- Excerpted passage -
══════

The most notable of new investments may be the $1 billion annually invested for 11 years into a National Housing Strategy. Unfortunately, the budget’s discussion of this strategy doesn’t engage with the enormity of the problem that Canada’s housing market presents younger generations.

Whereas “seniors” are highlighted as “vulnerable” in the housing market, there is no mention of young Canadians struggling with the rising costs of rent and ownership. This is ironic, because seven in 10 seniors are homeowners, and represent the age group that is especially likely to have gained wealth as a result of the escalation in home prices over the last decades.

By contrast, their kids and grandchildren are caught in a vice-grip of time and money pressures. It used to take five years of full-time work for a typical young adult to save a 20% downpayment on an average home. Now it takes 13 years across Canada, and over 20 years in the Greater Toronto Area and Metro Vancouver.

Housing strategy ignores wealth

Beyond glossing over “young” Canadians, the budget’s discussion of a national housing strategy also suffers because it never mentions the word “wealth.” It completely ignores how many Canadians have been big winners in the lottery of skyrocketing homes prices.

Foreign buyers are not the only people reaping big investment windfalls. Lucky timing also benefitted many regular Canadians who started their working lives as teachers, bus drivers, or assembly-line workers, and who managed to purchase homes decades ago when prices were in reach for what typical people earned.

Now that prices have more than doubled (after inflation) from coast to coast, and soared in our biggest cities, the real estate market has since transformed some of these regular folk into the “well-to-do.”

These housing wealth gains have been sheltered from taxation. For example, Ottawa will forgo $6.7 billion in revenue in 2017 by not taxing the capital gains from the sale of principal residences. That’s a lot of revenue to leave on the table for a government that is $28.4 billion in deficit in 2017 – deficits which are generally left to younger generations to pay.

══════

- Information supplied -
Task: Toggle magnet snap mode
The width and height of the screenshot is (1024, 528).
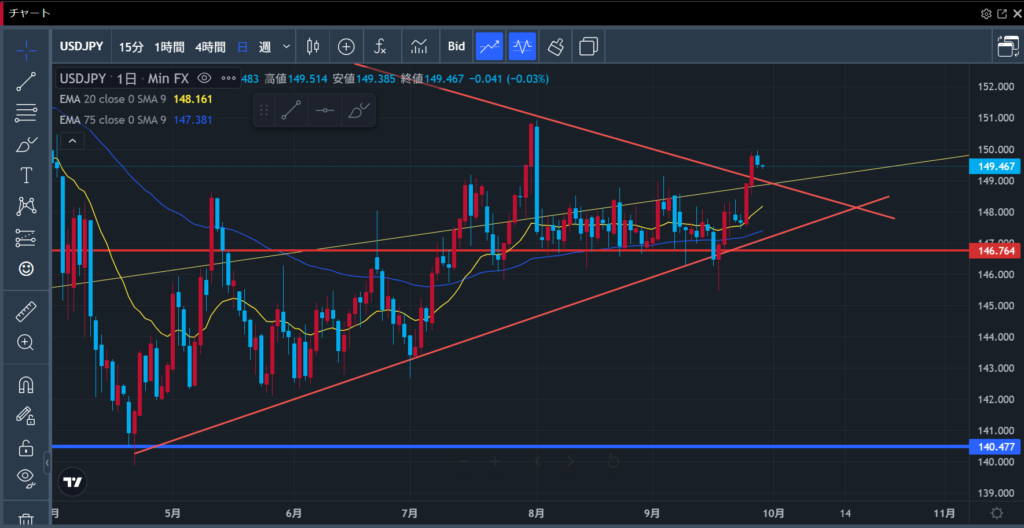Action: pos(27,384)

══════

- Required actions -
1. Using the excerpt on Canada's housing budget above the listing, decide whether each statement agrees with the text. Answer yes or no, and quote the deciding words.
(a) The National Housing Strategy receives $1 billion a year for 11 years.
(b) The budget's discussion of the housing strategy uses the word "wealth."
(c) In the Greater Toronto Area, a typical young adult now needs about 13 years of full-time work to save a 20% downpayment.
2. In the excerpt on Canada's housing budget, how much revenue will Ottawa forgo in 2017 by not taxing capital gains from the sale of principal residences?
3. Write the next part of the excerpt on Canada's housing budget, starting after its final sentence about the 2017 deficit.

- Responses by item number -
1.
(a) Yes: "the $1 billion annually invested for 11 years into a National Housing Strategy"
(b) No: "it never mentions the word “wealth.”"
(c) No: "over 20 years in the Greater Toronto Area and Metro Vancouver"

2. $6.7 billion.

3.
Just as the new national framework to price carbon prioritizes the principle of raising taxes on things we don’t want, so we need to apply the same principle to soaring home prices. As it struggles to balance the books, Ottawa should consider Generation Squeeze’s recommendation to tax housing wealth in new ways to cool housing markets, so home prices remain in reach for younger Canadians.

The federal government should also continue to review outdated tax expenditures. For example, the 2017 Budget saved money by cutting the public transit tax credit from which young people primarily benefit. But it left untouched the much larger Age Credit from which Canadians over 65 shelter income – on top of receiving Old Age Security and the Canada Public Pension. The logic of this trade-off is unclear.

As the Prime Minister likes to say, “Better is Always Possible.” So it is with his 2017 Budget.

We should protect medical care and retirement income security for our parents and grandparents. But we must also adapt as urgently to the time, money, service and environmental squeeze facing younger Canadians.

Let’s hope the PM strikes a better balance in his third budget.